Braving the onslaught of the latest COVID surge, the Mississippi Health Disparities Conference 2021 successfully pulled off a full-day of presentations yesterday at the Mississippi Coliseum complex in Biloxi. Attendees were required to mask more-or-less continuously, and as far as I could tell, compliance was excellent. Kudus to the undaunted organizers, colleagues at USM who form the foundation of the Mississippi IDeA Network of Biomedical Research Excellence (MSINBRE).

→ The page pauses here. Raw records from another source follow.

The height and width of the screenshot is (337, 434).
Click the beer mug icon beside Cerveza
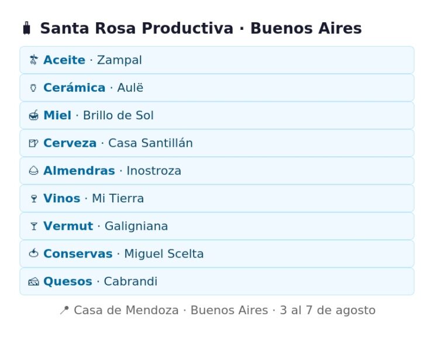(x=33, y=143)
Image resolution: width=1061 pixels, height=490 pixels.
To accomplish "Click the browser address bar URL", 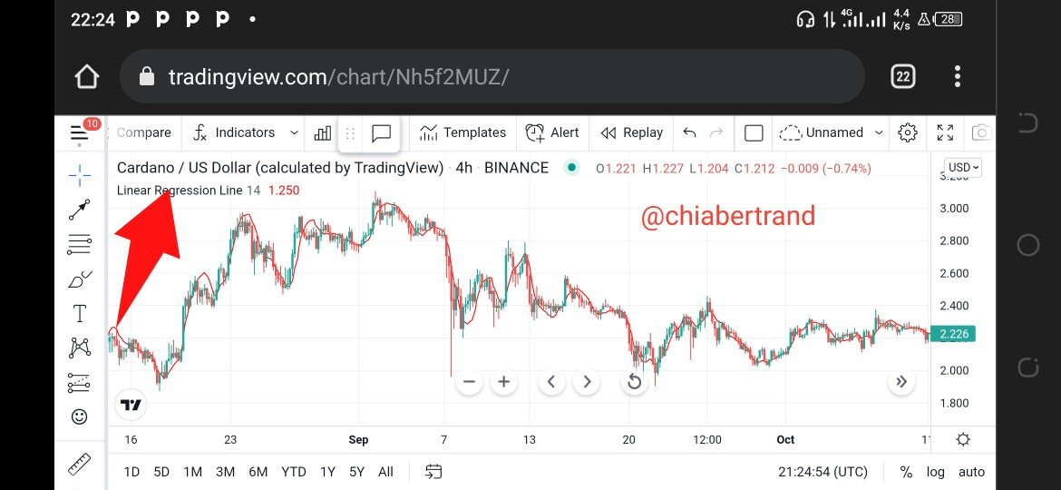I will (x=338, y=77).
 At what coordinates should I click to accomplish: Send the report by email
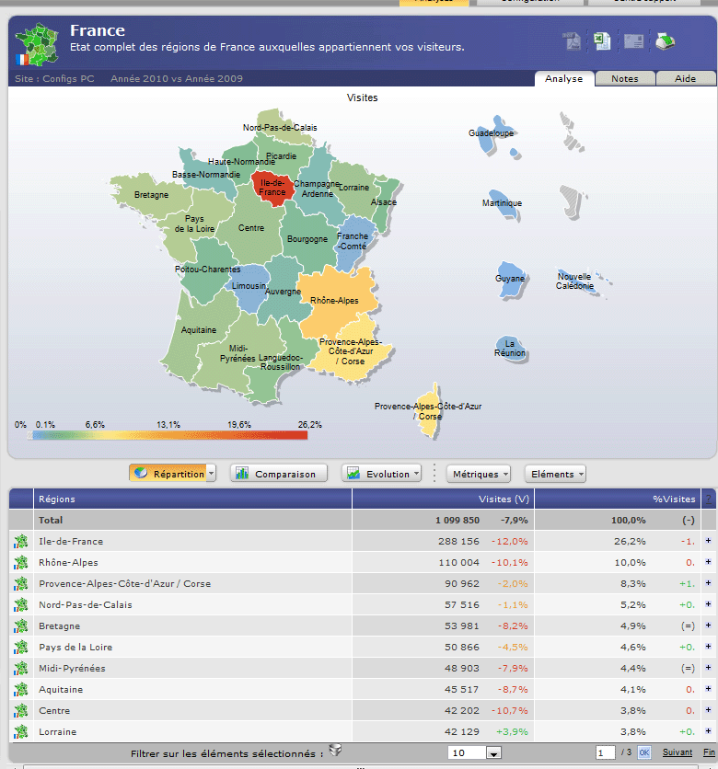coord(633,40)
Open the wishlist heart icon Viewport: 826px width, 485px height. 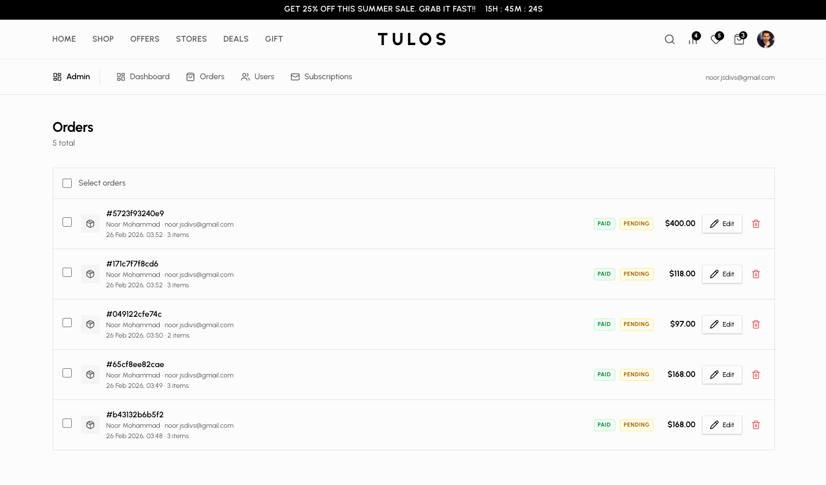715,39
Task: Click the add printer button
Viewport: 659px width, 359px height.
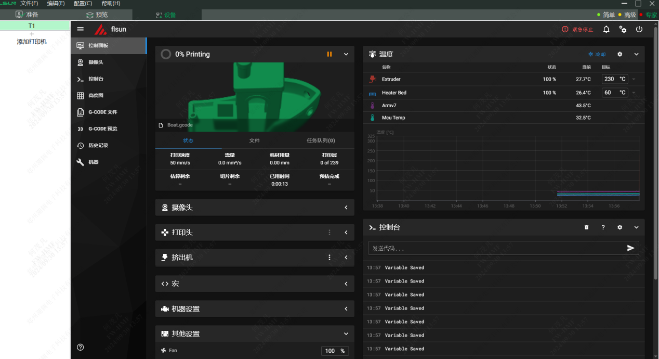Action: (x=32, y=38)
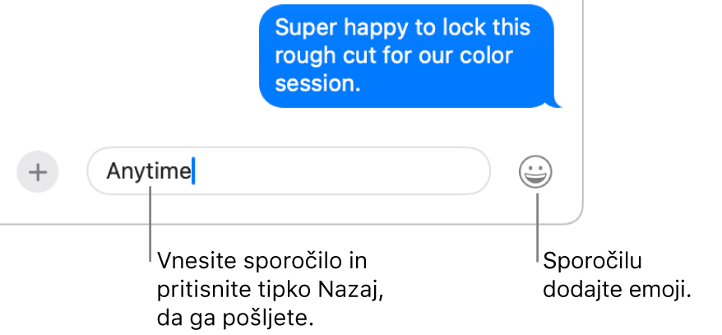Click the 'Super happy to lock this' line

click(402, 28)
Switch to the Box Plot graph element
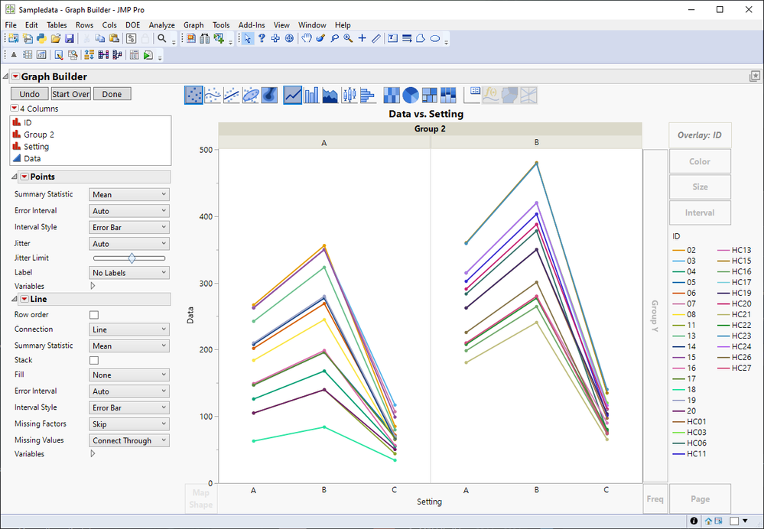 (347, 95)
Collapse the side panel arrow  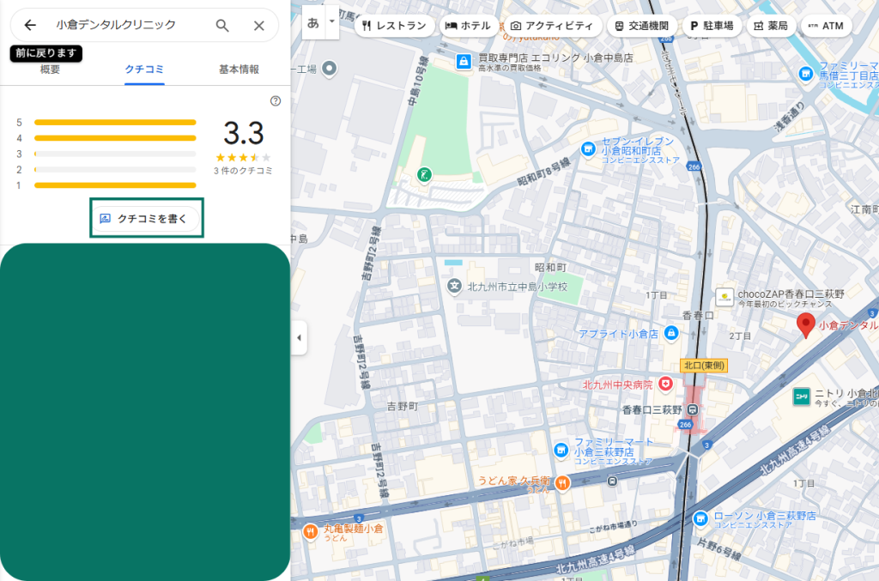pos(299,337)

I delivered one of the closing sessions, first offering nearly 40 participants a brief background overview of the Dance for the Health of It initiative, including its influence sources, vision, and major components (more on all of this in a later post). But the meat of the moment was movement – specifically, getting people on their feet for “instruction,” followed by individual imitative practice (fortunately, the room was gigantic, positively cavernous; no touching, too risky!), organized around four essential social dance “step” elements – (1) walking steps, (2) box step, (3) triple step, and (4) rock step. For each element, I demonstrated how the four steps, either alone or in a simple combination, form the basis for a plethora of popular smooth and rhythm dances – including Foxtrot, 2-Step, Merengue, Waltz, Rumba, Polka, Swing, Salsa, Samba, and Cha-Cha. A selection of music helped inject the right “feel” for each dance style.
It was, in the best sense of the term, a “riot.” A lot of laughter, and a lot of hip action (Latin motion is ever popular!). Just the way to close a sober meeting on a sober subject in sober times. A time when touching another person in a social dance frame is, sadly, a risky venture. Damn. Damn the virus. Damn Mississippi’s low rate of vaccination.